Someone who thinks it's necessary to create reasons for rejection obviously hasn't read any slush. Most days I try to concoct reasons to keep at least one of the little darlings instead of rejecting it instantly along with the rest.

Helen DeWitt said...

Sorry, I can't see how this is not like horseracing.

If you read Dick Francis, he talks about how the horses that place are handicapped for the next race. So it is not always an advantage for a horse to place, and a good jockey takes that into account.

Say you're a writer, and you get a biggish advance for your first book, and your publishers, who have world rights, take the book to Frankfurt and everyone unexpectedly goes wild. Your biggish advance doesn't get you ANY time to write your next book; your time is sewn up for up to four years dealing with the business of seeing a book into print, plus publicity, in 20 countries, which is never done to a timetable, the money people have paid entitles them to book time and then cancel at the last minute and book another time. But you're supposed to write a second book at least as good as the first. Huh. When you wrote the first, you had a clear 8 hours a day, plus weekends, to write; now you've just got non-stop crap. And meanwhile there are writers out there in the position of Faulkner, who wrote As I Lay Dying in 6 weeks while working as a night security guard. This is unlike horseracing how, again, exactly?

To put it another way, if there were agents who offered to line up jobs as night security guards / hotel receptionists / and so on, rather than talking about big advances and publicity campaigns and foreign rights sales, a writer who cared about writing good books would not have to think very hard about where to look for representation.

For some reason this reminds me of a sitcom of my childhood. A horse is a horse, of course of course, and no one can talk to a horse, of course, unless, of course, the horse, of course, is the famous Mr Ed! The hapless writer, maddened by 20 publishers, staggers into an agent's office. Visions of 6-figure-deals dance in the agent's head. But the fuck of it is, the horse can talk, and the horse talks about wanting to, um, write books. Quelle horreur!

David Alton Dodd said...

Ms. Reid,

Respectfully, I'll never attempt to explain publishing if you can refrain from explaining racehorses.

Some points:

"When horses line up at the starting gate, a handicapper has assigned extra weight to the fastest horses."

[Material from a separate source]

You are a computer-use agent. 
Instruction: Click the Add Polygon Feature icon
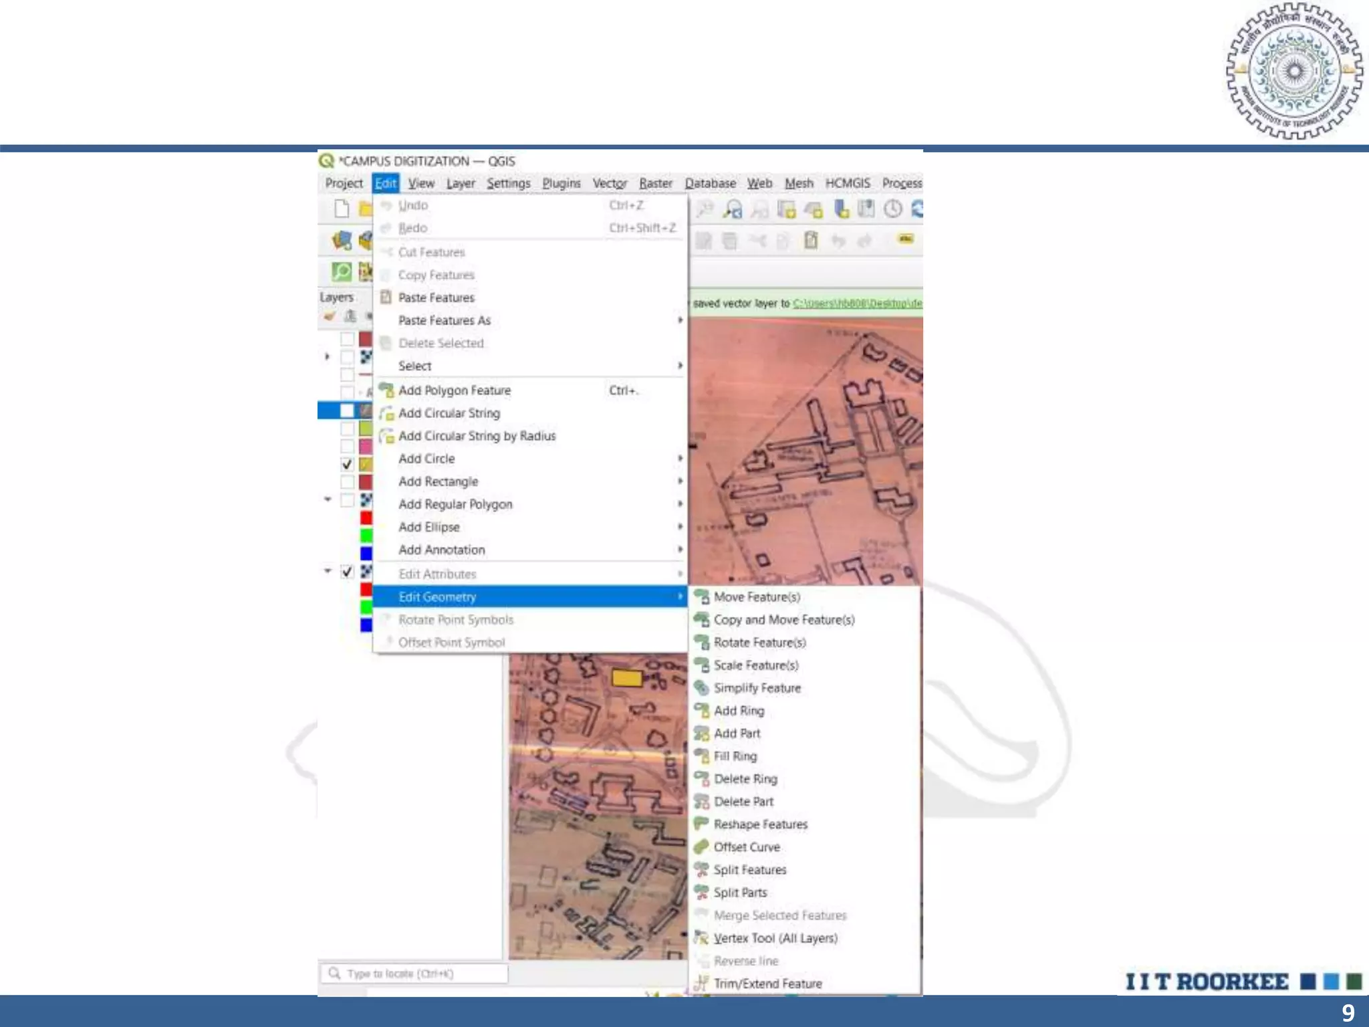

This is actually done in the conditioning book, which is far in advance (weeks) of the races, in order to give the trainers and owners time to decide which race might fit their horse. Also, it isn't according to speed. There are several reasons (depending on the type of race) that jockeys are sometimes weighted or not weighted, none of which include speed. It mostly includes the winning record of the horse (in certain class conditions), and sometimes the age of the horse, and sometimes other factors.

But it never has anything to do with speed.

"The handicapper's goal is to get every horse across the finish line at exactly the same time, so her goal is to "weigh down" and thus slow down the faster horses."

No. HER (ugh) goal is to attempt to produce races that are competitive, and set weight conditions that SHE (ugh) feels will be able to draw horses in to fill the race and satisfy the betting public.

"If the horses are trotters, the slower horses get to start some distance ahead of the faster horses."

Again, this isn't correct. Trotters and pacers line up behind a moving gate, in line, unless the race has a larger field than the length of the gate allows.

The reason that your blog is on my reading list is so I can learn about the process before I am ready to query. In other words, I'm attempting to do my homework. All I ask is that you do the same. Here, you're exactly guilty of the same mistake that you accuse writers of making.